Identify mechanisms of tunneling nanotube mediated cell-cell spread of influenza viruses
Viral spread within an infected host is a complex process. Classical spread involves the production of viral particles that need to disseminate from their source to other sometimes distant locations to initiate a new infection. Many barriers can obstruct this spread including neutralizing antibodies, antiviral therapeutics, mucus and other extracellular host defences. However, several viruses have evolved to utilize particle-independent mechanisms for transport of their genomes and/or other viral components. One such mechanism exploits tunneling nanotubes (TNTs). Our research will aim to advance mechanistic understanding of direct cell-cell spread through super-resolution imaging, genetic, biochemical and quantitative proteomic approaches. Since the major source of influenza pandemic strains is host switching of avian viruses to mammals, we are interested in the differences and/or similarities between human and avian IAVs in utilizing TNTs for spread.

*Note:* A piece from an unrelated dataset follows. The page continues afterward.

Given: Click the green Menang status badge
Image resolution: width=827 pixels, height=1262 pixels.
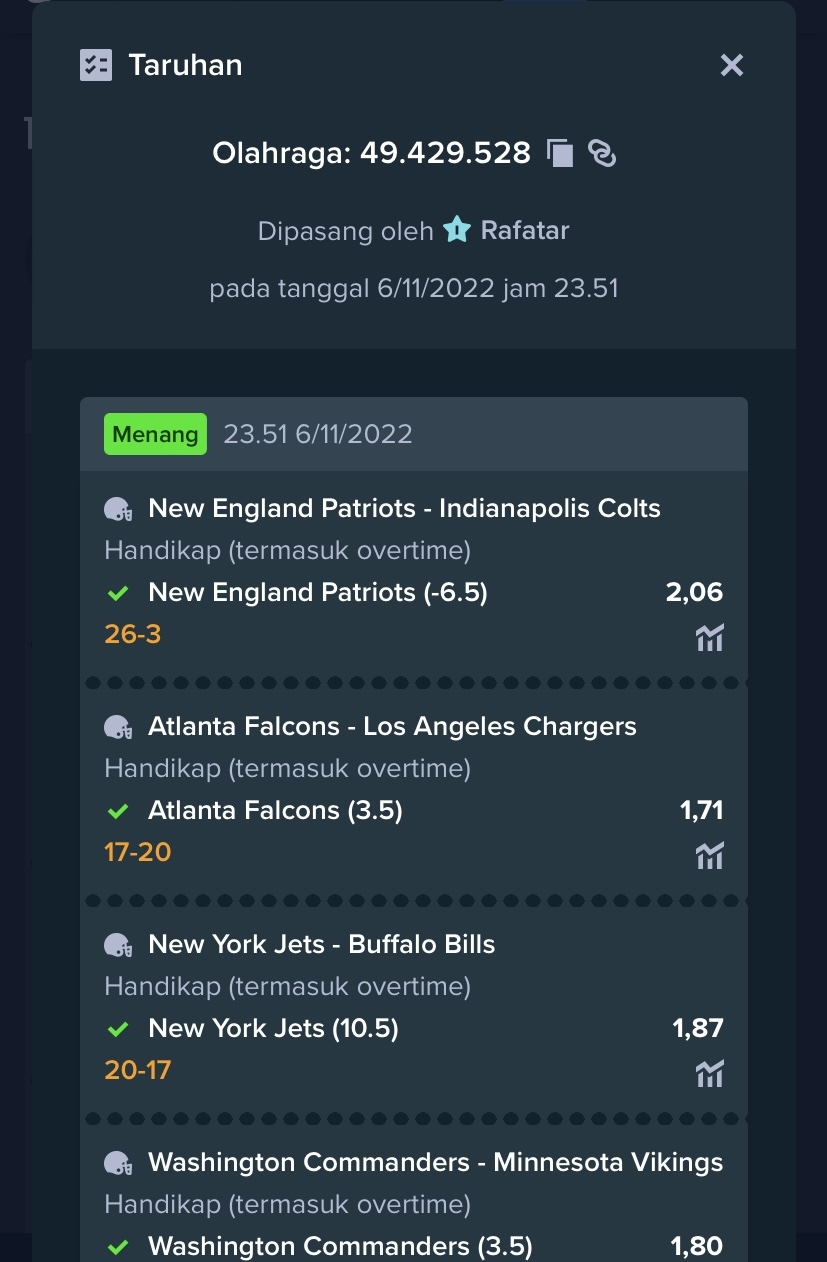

Impact of prior immunity on reassortment and transmission of influenza viruses
Novel influenza viruses can be introduced into the human populace from wild bird and poultry reservoirs, which can lead to the emergence of pandemic strains through reassortment with circulating human viruses. Reassortant viruses which bear genes from human adapted viruses are likely to be more fit in humans than strains that carry fully avian-adapted genomes. Importantly, however, the avian-derived genes can confer antigenic novelty. This combination of features can enable the spread of reassortant viruses through the human population despite widespread pre-existing immunity to seasonal influenza viruses. Our research will aim to understand the impact of pre-existing immunity, induced through prior infection or vaccination, on within host reassortment of influenza viruses and subsequent onward transmission. We are particularly interested in the interplay between avian influenza viruses and a mammalian host system and dissecting the role of heterologous immunity in shaping viral transmission. Our research program will be directed towards further understanding how cellular co-infection frequencies, reassortment rates and transmission of avian viruses vary depending on the interplay between a) host species (avian/mammalian), b) virus strains (seasonal/highly pathogenic), c) immunological profiles (naïve/immune) and d) anatomical compartments (upper/lower respiratory tracts).